If you want to open a coffee shop, you will encounter many difficulties. Among them, choose the best place for this. It is not a secret that the best place for new coffe shop is where a lot of people are and lack of places to get coffe. There are many different location data providers, but how not to get confused in a lot of information? Can machine learning be useful to complete this non-trivial task?
This project aims to predict the best place for coffe shop based on location data. In this project we’ll try to supply business owner with such insights, as:
- Get a visual representation of venues distribution in the selected city.
- See how they are grouped into clusters in places of particular popularity
- Determine the centers of these clusters.
- For each cluster you calculate how many coffe-shops are already there.
Obviously coffee shop keepers and businessmen who want to open their own coffee shop will be interested in the results of this project.
2. Data source
In this document we will use Foursquare location data. Foursquare location data is data describing places and venues, such as their geographical location, their category, working hours, full address, and so on, such that for a given location given in the form of its geographical coordinates (or latitude and longitude values) one is able to determine what types of venues exist within a defined radius from that location.
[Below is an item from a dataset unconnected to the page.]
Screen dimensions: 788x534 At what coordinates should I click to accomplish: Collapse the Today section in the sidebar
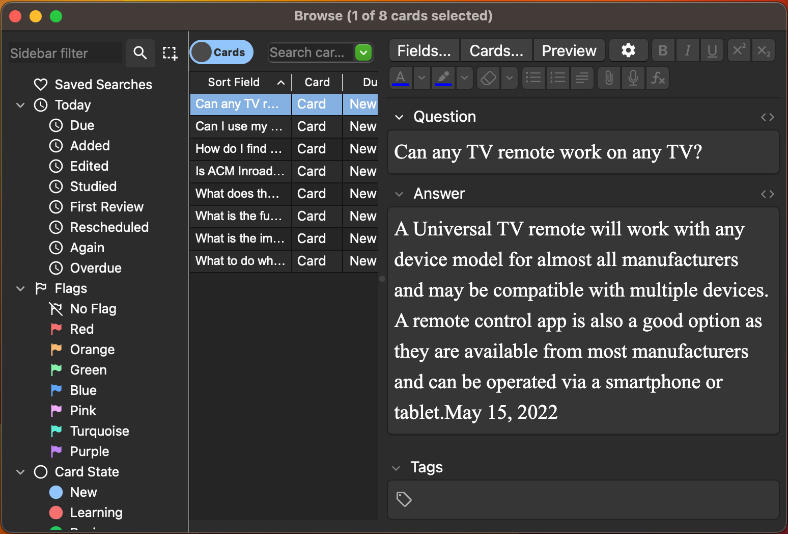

Using the Foursquare API, we can search for specific type of venues or stores around a given location. And for a given location you will be able to tell how many of each venue category exist and how each surrounding venue is reviewed by other people.
As parameters for building the model, geographical coordinates of Brest city venues were selected within a radius of 3000 meters from its center. Such a distance made it possible to cover the entire historical center and the surrounding areas, potentially interesting for placing coffee shops.
Using the parameters indicated above, we were able to obtain information about 54 places of rest. This is a fairly small amount of data, since Forsquare is not very popular in Belarus. Nevertheless, this study will be useful as additional information for starting a new business.
3. Exploratory Data Analysis
Having visualized the distribution of venues on the map, the regularities in their distribution are not obvious. Such visualization does not provide an understanding of the category of venues and the centers around which they are placed.
Our task now is to determine the centers of congestion and determine the number of existing coffee shops around these centers. A large number of venues with a small number or absence of coffee shops will inform us of a potentially advantageous placement. But firs we’ll create a feature dataset with a row for aech venue with columns Venue Latitude and Venue Longitude:
Now we fit the K-means model with this dataset. K-Means is a type of partitioning clustering, that is, it divides the data into K non-overlapping subsets or clusters without any cluster internal structure or labels.We will take K=10 as Brest is not a big city. It will give us not very big clusters with high venues density. As a result for each venue we will get its cluster label and for each cluster we will get its center:
So now that we have the labels and their centers data generated and the KMeans model initialized, let’s plot them and see what the clusters look like.
This time the map looks more informative. Clusters became apparent and cluster centers are circled by spherical lines.Now we will calculate total number of venues in the cluster, number of coffe shops and cofe shop — venue ratio, wich will tell us the level of competition:
As a result we will print out beautiful report. Such report, as well as cluster centers location will be perfect start point for a businessmen who want to open new coffe shop and looking for the best place for it.
As noted above, Brest is not a big city. Foresquare data is not enough for a full analysis to open a new cafe. However, the results helped determine the best place. According to this study, the best cluster for a cafe is cluster 0 — with the largest number of venues and a relatively low density of cafe shops. Clusters 2 and 4 with a low density of coffee shops and with thematically suitable venues in it may also be promising.
5. Future directions
Of course, we did not conduct a full analysis. The Foursquare dataset is much more powerful. We could additionally take user ratings into account in order to understand the level of competitors. In addition, we could make an analysis of the clusters and determine their thematic affiliation — sports, cultural, etc. Let us leave this for future versions.
In this study, I analized location data that could be helpful fo those who want to open their firs caffe shop as well as for those, who allready own coffe shop and want to be in the know of the competitive world. Thank you!